B comme bière, B comme bowie par Frank Darcel

Publié le par lady stardust

J’ai croisé une première fois le thin white duke à l’inauguration du « Peppermint lounge », à New York, en décembre 1980. Nous buvions une bière au balcon, côte à côte, alors que Wilson Pickett déroulait sa soul impeccable sur la petite scène. Je tiens à dire que j’étais installé là avant lui, mais quand je le vis à coté de moi, tenant sa Heineken à ma manière, cela me parut bizarre.


David avait une chemise rouge et finalement une bonne dizaine de centimètres de moins que moi. J’étais dans une position idéale pour lui parler puisqu’il était venu s’installer à « mon » balcon. Les trois gardes du corps que je découvris par-dessus mon épaule -John Lenon vient d’être assassiné-, avaient fait le vide autour de nous. On ne pouvait se sentir plus en sécurité, mais qu’avais-je à dire à une de mes idoles ? Que mon deuxième disque acheté est Ziggy Stardust ? Cela lui aurait fait une belle jambe. A coté des gardes du corps (les oncles de Mike Tyson ?), se tenait une petite femme, jeune, brune et toute sèche. J’allais comprendre plus tard qu’elle devait plus ou moins manager l’heroe.

**À compléter**
• 1. Répondez brièvement à chaque question sur le texte.
(a) À quelle occasion, où et quand a lieu la première rencontre avec le thin white duke ?
(b) Quelle bière David tient-il ?
(c) Combien de gardes du corps se trouvent autour de lui ?
• 2. Récrivez le passage du texte qui va de « Publié le par » à « me parut bizarre. » en remplaçant « balcon » par « comptoir ».

**Extrait de données**
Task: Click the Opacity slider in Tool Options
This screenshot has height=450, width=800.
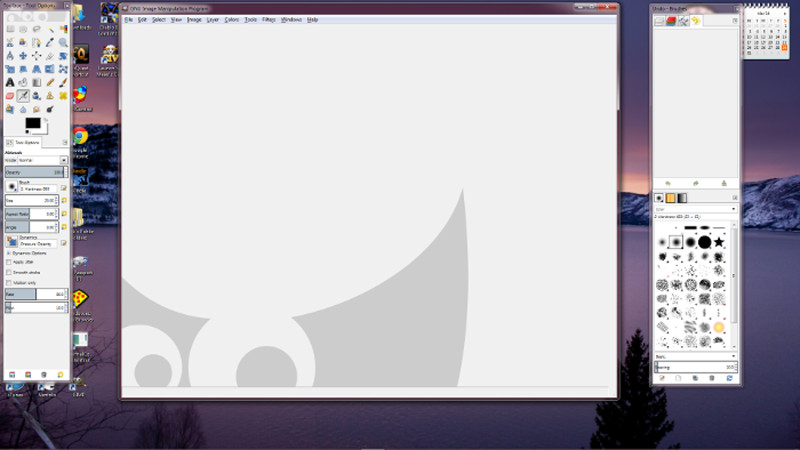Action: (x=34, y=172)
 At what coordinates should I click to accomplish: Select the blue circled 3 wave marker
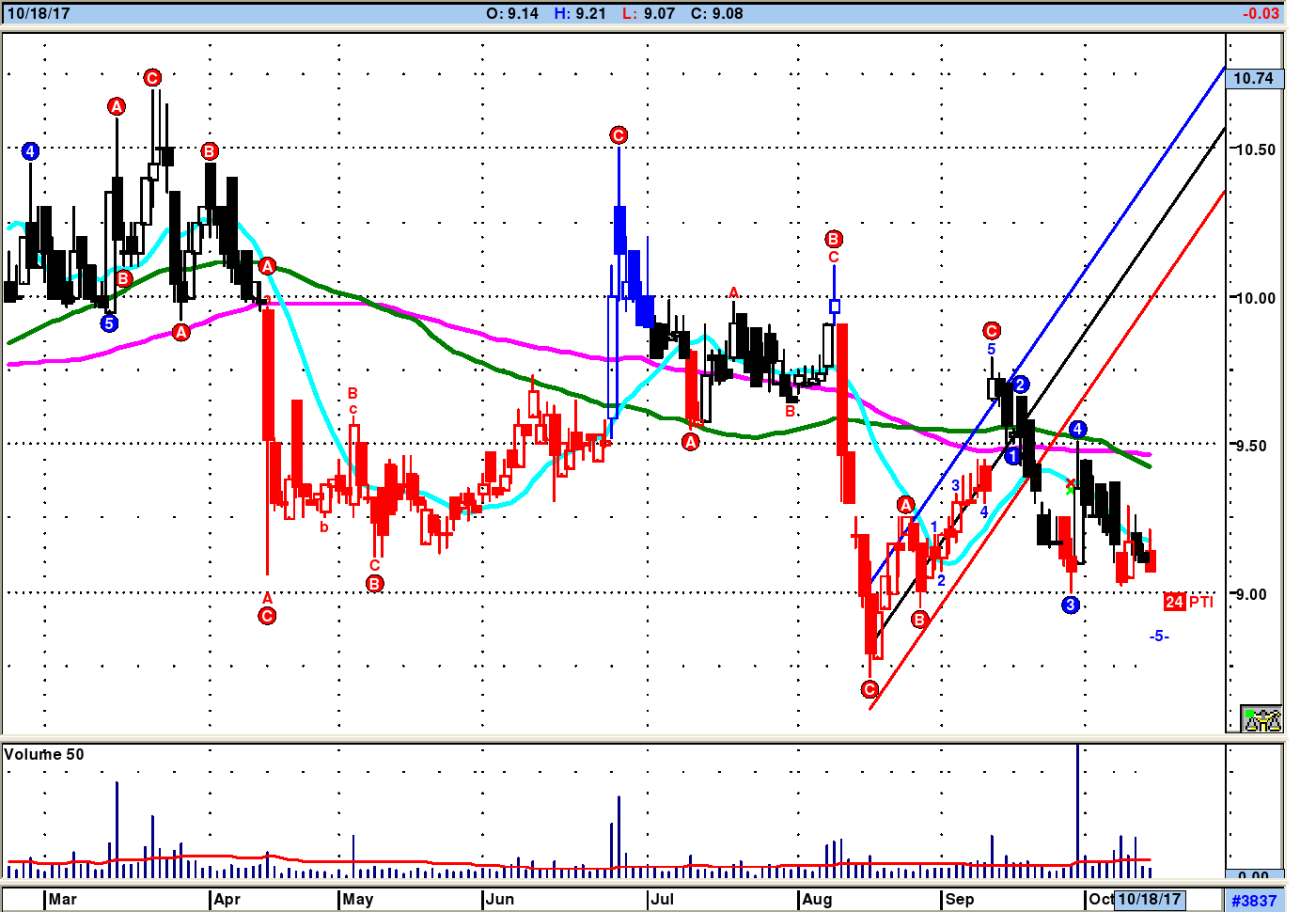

**Corrigé de l'exercice**
• 1.
(a) À l'inauguration du « Peppermint lounge », à New York, en décembre 1980.
(b) Une Heineken.
(c) Trois.

• 2.
Publié le par lady stardust

J’ai croisé une première fois le thin white duke à l’inauguration du « Peppermint lounge », à New York, en décembre 1980. Nous buvions une bière au comptoir, côte à côte, alors que Wilson Pickett déroulait sa soul impeccable sur la petite scène. Je tiens à dire que j’étais installé là avant lui, mais quand je le vis à coté de moi, tenant sa Heineken à ma manière, cela me parut bizarre.